А пока пусть поднимает экономику, ликвидирует отморозков. Флаг в руки. И запомните еще одну важную мысль. Политбюро мы терпим только до поры до времени. Они далеко, а мы здесь. Рано или поздно мы им скажем: за создание псисистемы наше вам спасибо, и в благодарность те денежки, что вы перекачали за кордон, остаются у вас, если только Лошадка не наложит на них лапу, а Россией мы будем управлять сами.
«ЭТА ГРУППА ЛЮДЕЙ ПОСТАВИЛА СЕБЕ ОЧЕНЬ ТОЧНУЮ ЗАДАЧУ. ОНИ ПЫТАЮТСЯ УТВЕРЖДАТЬ, ЧТО ЕСЛИ В АМЕРИКЕ ПРАВЯТ ДВАДЦАТЬ ИЛИ ТРИДЦАТЬ СЕМЕЙ И АМЕРИКА ПРИ ЭТОМ СИЛЬНАЯ И МОГУЩЕСТВЕННАЯ СТРАНА, ПОЧЕМУ В РОССИИ НЕ МОГУТ ПРАВИТЬ, НАПРИМЕР, ТРИНАДЦАТЬ. И ПОЧЕМУ РОССИЯ С ЭТИМИ ЛЮДЬМИ ТОЖЕ НЕ СТАТЬ СИЛЬНОЙ И МОГУЩЕСТВЕННОЙ СТРАНОЙ? ОНИ ЗАБЫВАЮТ ОДНО: ЭТИ СЕМЬИ В АМЕРИКЕ ПОДНИМАЛИСЬ ВМЕСТЕ С АМЕРИКОЙ. В РОССИИ ДРУГАЯ СХЕМА: ЗДЕСЬ ЭТИ ЛЮДИ ВОЗНИКЛИ ИЗ НЕБЫТИЯ, РАЗРУШИВ ЭКОНОМИКУ СТРАНЫ И СКОНЦЕНТРИРОВАВ ДЕНЬГИ, КОТОРЫЕ В РЕЗУЛЬТАТЕ ТАКОГО РАЗРУШЕНИЯ У НИХ ПОЯВИЛИСЬ, А ТЕПЕРЬ ИСПОЛЬЗУЮТ ЭТИ ДЕНЬГИ, ЧТОБЫ УТВЕРДИТЬСЯ ВО ВЛАСТИ, ПРОДОЛЖАЯ РАЗРУШАТЬ ЭКОНОМИКУ. ОНИ КАК БЫ ПЫТАЮТСЯ СОЗДАТЬ СЛАБУЮ СТРАНУ, КОТОРОЙ ЛЕГЧЕ УПРАВЛЯТЬ. И ЭТИ ТРИНАДЦАТЬ БУДУТ ВОЗРОЖДАТЬ НОВУЮ РОССИЮ, НО УЖЕ „ПОД СЕБЯ“».
Там же.
В двери заскрипел ключ, и вошел Рощин. Мое тело настолько затекло, пока я стоял в согнутом положении, засунув голову в камин, что воспринял его приход с радостью узника, освобождаемого из колодок. Рощин и Марина, взглянув на мое багровое лицо, едва сдерживали смех. Получив очередную пачку баксов, Сергей вывел нас каким-то черным ходом на улицу.

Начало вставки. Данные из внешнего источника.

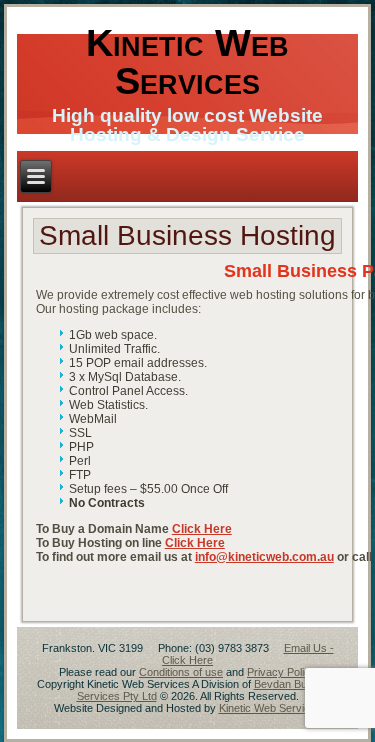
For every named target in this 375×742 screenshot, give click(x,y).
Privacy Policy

В машине Марина задала только один вопрос:
— Николай Иванович знает об этом?
Меня это разозлило.
— Во-первых, запомни, что твой начальник я, а не Николай Иванович. Во-вторых, я в автономном плавании и к Николаю Ивановичу обращаюсь только в самом крайнем случае. Тебе все ясно?
Она усмехнулась и кивнула:
— Помни только одно. Ты не профессионал. Ты — оперативник волею случая. И можешь сгореть, как бабочка.
— А ты профессионал? — спросил я с издевкой.
— Более высокого класса, чем ты думаешь, — холодно сказала она. Всю оставшуюся дорогу мы молчали.
В офисе меня с нетерпением ожидал Винер. Он сидел в моем кабинете и серьезно разговаривал с Вельзевулом, который слушал очень внимательно.
— Итак? — спросил я, садясь в кресло напротив него.
Яков вместо ответа достал из нагрудного кармана фотографию и протянул мне. С пожелтевшей фотографии на меня смотрели двое. Моложавый, лет сорока Эдуард Валентинович и почти юный Николай Иванович. Лет двадцать, двадцать два — не старше. На обратной стороне фотографии виднелась четкая надпись. «Любимому ученику и другу Коле от старого учителя». И подпись: «В. Любимов».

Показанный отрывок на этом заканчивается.